6 years, 5 months ago.

ABP vs OTAA

Great presentation, guys. Thanks for it.

I am wondering about a comment Austin made about ABP vs OTAA. Paraphrasing, he said something to the effect of, "ABP would be better for stationary devices whereas OTAA would be better for mobile devices." My understanding is that the justification for the comment is that the join request/accept process associated with OTAA is time/power consuming whereas ABP does not have this issue.

To clarify, would this only be an issue the first time a device joins and/or when a device rejoins the network? IOW, presuming an OTAA device stays connected for an extended period of time, the only delta with an ABP device is from the joins. Correct?

Question relating to:

A dynamic session context (OTAA) can become handy while roaming as the device will be free to change session keys if required to. ABP devices cannot do session context switching. Having said that, I do not see why ABP cannot be used with mobile devices if not roaming. However, I do wish to point out that using OTAA have its added benifits. For example: correct channel plan acquisition through CFList, correct datarate setup, RX1 timing offset and ADR setup. All of this happen right from the onset, i.e, when the device recieves a JoinAccept message. These features help reduce the aggregate band timeoff, which is to say, your DC backoff will be shorter. Ofcourse you can acheive all this with ABP as well if you know all the nitty-gritty details of your NS provider’s setup in your area. I hope this clarifies your question.

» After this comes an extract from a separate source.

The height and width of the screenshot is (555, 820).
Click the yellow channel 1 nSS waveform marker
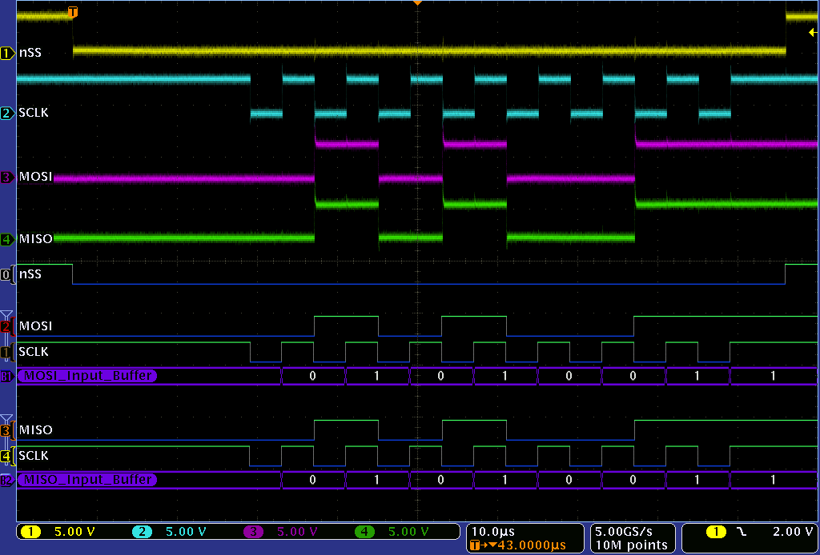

posted by Hasnain Virk 14 Aug 2018

Thanks, Hasnain. Our LoRa implementation is intended for stationary devices. For various reasons including those you provided, we use OTAA. We do not foresee utilizing ABP any time soon if at all. So, my question was intended to clarify why OTAA might not be as good as ABP for stationary devices. In other words, why ABP might be acceptable for mobile applications is not important to us.